§ EXERCISE DETAILS
Could you repeat word for word only the lines from the one containing "Task: Click the" to the last line of the data below?
----
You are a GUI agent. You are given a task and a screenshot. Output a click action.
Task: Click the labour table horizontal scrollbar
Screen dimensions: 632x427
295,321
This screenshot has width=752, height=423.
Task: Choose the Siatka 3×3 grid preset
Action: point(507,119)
----
§ RESULT BELOW
Task: Click the labour table horizontal scrollbar
Screen dimensions: 632x427
295,321
This screenshot has width=752, height=423.
Task: Choose the Siatka 3×3 grid preset
Action: point(507,119)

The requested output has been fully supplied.